Exercise brief:
From the entries that follow, reproduce exactly and only the lines from the line with "Select the 默认高光" to the line with "Open the インターチェンジ情報 vertical tab", endpoints included.

Information shown:
Start of Block
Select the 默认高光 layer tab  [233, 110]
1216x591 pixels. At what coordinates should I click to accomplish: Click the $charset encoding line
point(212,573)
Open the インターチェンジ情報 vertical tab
End of Block
Start of Block
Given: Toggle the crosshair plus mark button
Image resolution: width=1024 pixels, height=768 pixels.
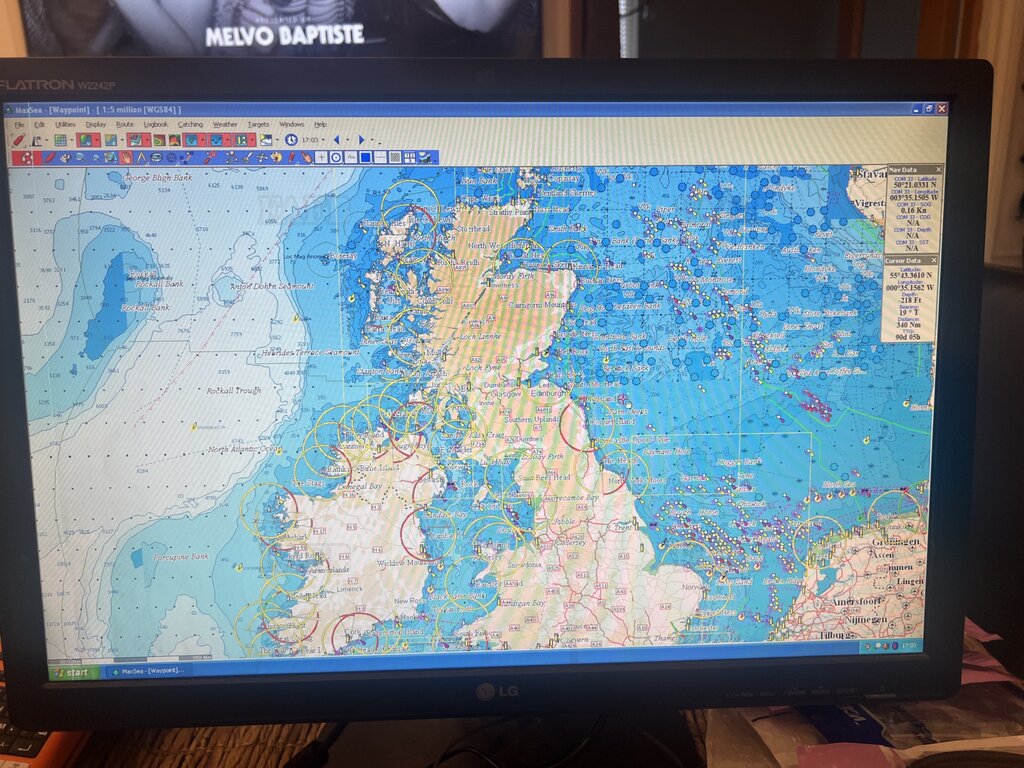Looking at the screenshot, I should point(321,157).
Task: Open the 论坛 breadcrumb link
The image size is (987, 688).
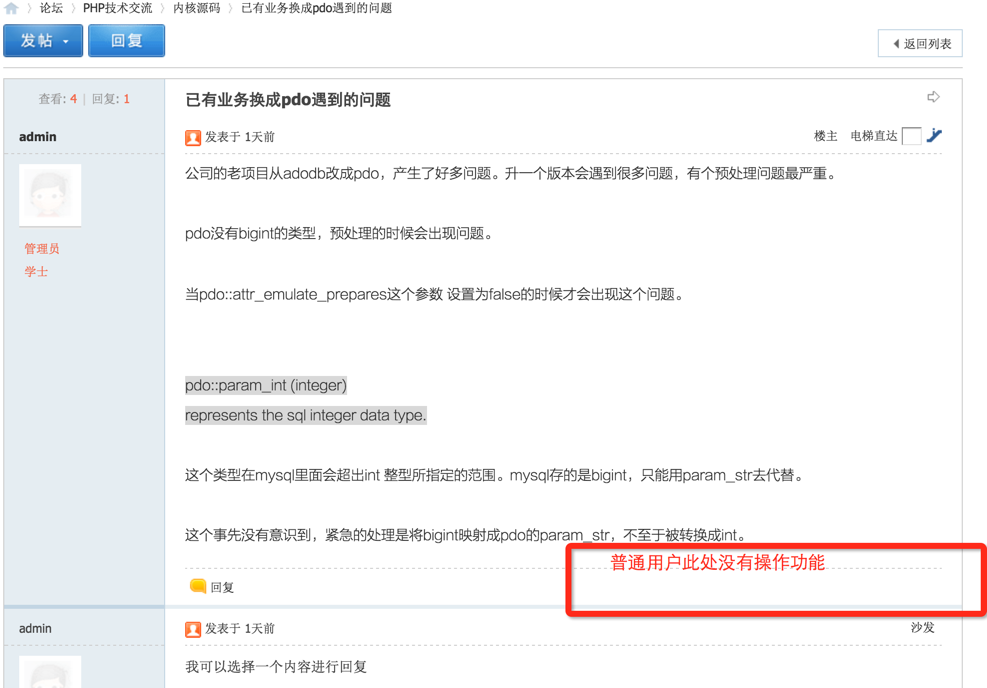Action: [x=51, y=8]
End of Block
Exercise response:
Select the 默认高光 layer tab  [233, 110]
1216x591 pixels. At what coordinates should I click to accomplish: Click the $charset encoding line
point(212,573)
Open the インターチェンジ情報 vertical tab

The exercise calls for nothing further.